AIM OF THE EXERCISE – Give back the entries verbatim.

THE DATA –
+ + + + +
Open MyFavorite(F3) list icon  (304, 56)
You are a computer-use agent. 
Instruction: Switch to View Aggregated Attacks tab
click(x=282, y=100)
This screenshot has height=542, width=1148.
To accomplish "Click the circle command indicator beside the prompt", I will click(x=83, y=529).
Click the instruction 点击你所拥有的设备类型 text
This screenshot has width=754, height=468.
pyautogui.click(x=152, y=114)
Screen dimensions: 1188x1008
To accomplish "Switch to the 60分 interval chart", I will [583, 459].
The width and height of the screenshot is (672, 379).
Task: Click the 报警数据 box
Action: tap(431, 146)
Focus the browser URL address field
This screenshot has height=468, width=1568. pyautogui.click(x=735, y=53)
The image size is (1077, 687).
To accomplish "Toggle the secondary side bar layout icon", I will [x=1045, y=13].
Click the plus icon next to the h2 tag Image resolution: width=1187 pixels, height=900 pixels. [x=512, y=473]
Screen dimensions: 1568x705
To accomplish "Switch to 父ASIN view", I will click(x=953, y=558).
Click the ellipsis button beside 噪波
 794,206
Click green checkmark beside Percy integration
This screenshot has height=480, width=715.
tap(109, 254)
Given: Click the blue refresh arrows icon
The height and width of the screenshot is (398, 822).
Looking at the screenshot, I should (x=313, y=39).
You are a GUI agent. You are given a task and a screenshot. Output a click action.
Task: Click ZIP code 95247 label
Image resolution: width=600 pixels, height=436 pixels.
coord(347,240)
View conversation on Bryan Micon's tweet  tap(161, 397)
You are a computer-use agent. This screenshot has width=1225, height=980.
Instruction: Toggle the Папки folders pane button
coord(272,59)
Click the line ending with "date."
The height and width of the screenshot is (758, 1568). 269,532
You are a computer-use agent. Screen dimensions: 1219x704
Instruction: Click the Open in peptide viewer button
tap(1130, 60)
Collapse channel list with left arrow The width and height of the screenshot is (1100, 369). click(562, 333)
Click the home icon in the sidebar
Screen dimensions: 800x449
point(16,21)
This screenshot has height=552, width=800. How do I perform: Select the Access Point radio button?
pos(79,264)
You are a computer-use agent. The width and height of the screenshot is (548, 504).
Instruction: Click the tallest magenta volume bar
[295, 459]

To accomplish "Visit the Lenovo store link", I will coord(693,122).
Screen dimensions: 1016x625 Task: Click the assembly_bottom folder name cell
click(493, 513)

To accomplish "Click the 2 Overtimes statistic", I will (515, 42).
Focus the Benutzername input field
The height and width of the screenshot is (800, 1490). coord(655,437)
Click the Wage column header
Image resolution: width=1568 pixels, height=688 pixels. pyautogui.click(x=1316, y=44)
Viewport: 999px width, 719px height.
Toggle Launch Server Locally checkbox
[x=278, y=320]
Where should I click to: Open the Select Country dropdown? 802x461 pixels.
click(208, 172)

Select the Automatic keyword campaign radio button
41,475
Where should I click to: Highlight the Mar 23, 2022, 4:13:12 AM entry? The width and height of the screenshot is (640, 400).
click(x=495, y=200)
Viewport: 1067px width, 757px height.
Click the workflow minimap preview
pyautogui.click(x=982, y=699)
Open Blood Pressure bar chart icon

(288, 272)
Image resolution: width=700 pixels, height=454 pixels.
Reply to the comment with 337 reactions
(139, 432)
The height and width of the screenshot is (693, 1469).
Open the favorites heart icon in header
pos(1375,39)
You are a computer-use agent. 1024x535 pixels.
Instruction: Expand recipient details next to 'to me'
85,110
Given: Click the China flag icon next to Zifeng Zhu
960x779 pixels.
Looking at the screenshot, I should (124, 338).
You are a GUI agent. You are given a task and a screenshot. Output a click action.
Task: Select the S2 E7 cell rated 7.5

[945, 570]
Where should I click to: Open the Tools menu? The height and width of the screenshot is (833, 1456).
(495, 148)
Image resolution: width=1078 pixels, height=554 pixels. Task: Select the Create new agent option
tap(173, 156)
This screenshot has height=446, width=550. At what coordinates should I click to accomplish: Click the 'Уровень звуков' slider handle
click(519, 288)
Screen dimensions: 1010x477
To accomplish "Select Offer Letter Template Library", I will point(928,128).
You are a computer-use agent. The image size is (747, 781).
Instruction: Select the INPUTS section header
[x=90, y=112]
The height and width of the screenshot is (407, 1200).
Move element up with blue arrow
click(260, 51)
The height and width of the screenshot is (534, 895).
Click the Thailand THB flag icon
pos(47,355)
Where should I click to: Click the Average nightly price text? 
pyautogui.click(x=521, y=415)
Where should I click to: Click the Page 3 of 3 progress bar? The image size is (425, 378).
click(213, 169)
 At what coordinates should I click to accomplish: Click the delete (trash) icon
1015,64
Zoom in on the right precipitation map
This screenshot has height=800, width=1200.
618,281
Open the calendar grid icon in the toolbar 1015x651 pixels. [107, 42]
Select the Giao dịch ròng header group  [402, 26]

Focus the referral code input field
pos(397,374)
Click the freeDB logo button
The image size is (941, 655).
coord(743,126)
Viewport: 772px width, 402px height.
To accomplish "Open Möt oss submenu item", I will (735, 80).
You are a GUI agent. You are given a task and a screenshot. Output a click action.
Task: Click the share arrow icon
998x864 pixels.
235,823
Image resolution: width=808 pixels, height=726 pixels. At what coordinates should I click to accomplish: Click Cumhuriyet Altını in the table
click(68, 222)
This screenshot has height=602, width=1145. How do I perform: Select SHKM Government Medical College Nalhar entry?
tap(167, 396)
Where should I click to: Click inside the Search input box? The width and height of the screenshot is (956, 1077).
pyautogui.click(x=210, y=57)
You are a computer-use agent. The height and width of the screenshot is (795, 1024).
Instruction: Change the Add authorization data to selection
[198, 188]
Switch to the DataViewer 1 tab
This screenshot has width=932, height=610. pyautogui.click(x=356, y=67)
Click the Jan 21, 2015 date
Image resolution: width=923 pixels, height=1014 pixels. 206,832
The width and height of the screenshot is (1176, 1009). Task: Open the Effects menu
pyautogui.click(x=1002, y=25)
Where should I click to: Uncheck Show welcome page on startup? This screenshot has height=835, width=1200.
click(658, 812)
+ + + + +
RESULT OF THE TASK –
Open MyFavorite(F3) list icon  (304, 56)
You are a computer-use agent. 
Instruction: Switch to View Aggregated Attacks tab
click(x=282, y=100)
This screenshot has height=542, width=1148.
To accomplish "Click the circle command indicator beside the prompt", I will click(x=83, y=529).
Click the instruction 点击你所拥有的设备类型 text
This screenshot has width=754, height=468.
pyautogui.click(x=152, y=114)
Screen dimensions: 1188x1008
To accomplish "Switch to the 60分 interval chart", I will [583, 459].
The width and height of the screenshot is (672, 379).
Task: Click the 报警数据 box
Action: tap(431, 146)
Focus the browser URL address field
This screenshot has height=468, width=1568. pyautogui.click(x=735, y=53)
The image size is (1077, 687).
To accomplish "Toggle the secondary side bar layout icon", I will [x=1045, y=13].
Click the plus icon next to the h2 tag Image resolution: width=1187 pixels, height=900 pixels. [x=512, y=473]
Screen dimensions: 1568x705
To accomplish "Switch to 父ASIN view", I will click(x=953, y=558).
Click the ellipsis button beside 噪波
 794,206
Click green checkmark beside Percy integration
This screenshot has height=480, width=715.
tap(109, 254)
Given: Click the blue refresh arrows icon
The height and width of the screenshot is (398, 822).
Looking at the screenshot, I should (x=313, y=39).
You are a GUI agent. You are given a task and a screenshot. Output a click action.
Task: Click ZIP code 95247 label
Image resolution: width=600 pixels, height=436 pixels.
coord(347,240)
View conversation on Bryan Micon's tweet  tap(161, 397)
You are a computer-use agent. This screenshot has width=1225, height=980.
Instruction: Toggle the Папки folders pane button
coord(272,59)
Click the line ending with "date."
The height and width of the screenshot is (758, 1568). 269,532
You are a computer-use agent. Screen dimensions: 1219x704
Instruction: Click the Open in peptide viewer button
tap(1130, 60)
Collapse channel list with left arrow The width and height of the screenshot is (1100, 369). click(562, 333)
Click the home icon in the sidebar
Screen dimensions: 800x449
point(16,21)
This screenshot has height=552, width=800. How do I perform: Select the Access Point radio button?
pos(79,264)
You are a computer-use agent. The width and height of the screenshot is (548, 504).
Instruction: Click the tallest magenta volume bar
[295, 459]

To accomplish "Visit the Lenovo store link", I will coord(693,122).
Screen dimensions: 1016x625 Task: Click the assembly_bottom folder name cell
click(493, 513)

To accomplish "Click the 2 Overtimes statistic", I will (515, 42).
Focus the Benutzername input field
The height and width of the screenshot is (800, 1490). coord(655,437)
Click the Wage column header
Image resolution: width=1568 pixels, height=688 pixels. pyautogui.click(x=1316, y=44)
Viewport: 999px width, 719px height.
Toggle Launch Server Locally checkbox
[x=278, y=320]
Where should I click to: Open the Select Country dropdown? 802x461 pixels.
click(208, 172)

Select the Automatic keyword campaign radio button
41,475
Where should I click to: Highlight the Mar 23, 2022, 4:13:12 AM entry? The width and height of the screenshot is (640, 400).
click(x=495, y=200)
Viewport: 1067px width, 757px height.
Click the workflow minimap preview
pyautogui.click(x=982, y=699)
Open Blood Pressure bar chart icon

(288, 272)
Image resolution: width=700 pixels, height=454 pixels.
Reply to the comment with 337 reactions
(139, 432)
The height and width of the screenshot is (693, 1469).
Open the favorites heart icon in header
pos(1375,39)
You are a computer-use agent. 1024x535 pixels.
Instruction: Expand recipient details next to 'to me'
85,110
Given: Click the China flag icon next to Zifeng Zhu
960x779 pixels.
Looking at the screenshot, I should (124, 338).
You are a GUI agent. You are given a task and a screenshot. Output a click action.
Task: Select the S2 E7 cell rated 7.5

[945, 570]
Where should I click to: Open the Tools menu? The height and width of the screenshot is (833, 1456).
(495, 148)
Image resolution: width=1078 pixels, height=554 pixels. Task: Select the Create new agent option
tap(173, 156)
This screenshot has height=446, width=550. At what coordinates should I click to accomplish: Click the 'Уровень звуков' slider handle
click(519, 288)
Screen dimensions: 1010x477
To accomplish "Select Offer Letter Template Library", I will point(928,128).
You are a computer-use agent. The image size is (747, 781).
Instruction: Select the INPUTS section header
[x=90, y=112]
The height and width of the screenshot is (407, 1200).
Move element up with blue arrow
click(260, 51)
The height and width of the screenshot is (534, 895).
Click the Thailand THB flag icon
pos(47,355)
Where should I click to: Click the Average nightly price text? 
pyautogui.click(x=521, y=415)
Where should I click to: Click the Page 3 of 3 progress bar? The image size is (425, 378).
click(213, 169)
 At what coordinates should I click to accomplish: Click the delete (trash) icon
1015,64
Zoom in on the right precipitation map
This screenshot has height=800, width=1200.
618,281
Open the calendar grid icon in the toolbar 1015x651 pixels. [107, 42]
Select the Giao dịch ròng header group  [402, 26]

Focus the referral code input field
pos(397,374)
Click the freeDB logo button
The image size is (941, 655).
coord(743,126)
Viewport: 772px width, 402px height.
To accomplish "Open Möt oss submenu item", I will (735, 80).
You are a GUI agent. You are given a task and a screenshot. Output a click action.
Task: Click the share arrow icon
998x864 pixels.
235,823
Image resolution: width=808 pixels, height=726 pixels. At what coordinates should I click to accomplish: Click Cumhuriyet Altını in the table
click(68, 222)
This screenshot has height=602, width=1145. How do I perform: Select SHKM Government Medical College Nalhar entry?
tap(167, 396)
Where should I click to: Click inside the Search input box? The width and height of the screenshot is (956, 1077).
pyautogui.click(x=210, y=57)
You are a computer-use agent. The height and width of the screenshot is (795, 1024).
Instruction: Change the Add authorization data to selection
[198, 188]
Switch to the DataViewer 1 tab
This screenshot has width=932, height=610. pyautogui.click(x=356, y=67)
Click the Jan 21, 2015 date
Image resolution: width=923 pixels, height=1014 pixels. 206,832
The width and height of the screenshot is (1176, 1009). Task: Open the Effects menu
pyautogui.click(x=1002, y=25)
Where should I click to: Uncheck Show welcome page on startup? This screenshot has height=835, width=1200.
click(658, 812)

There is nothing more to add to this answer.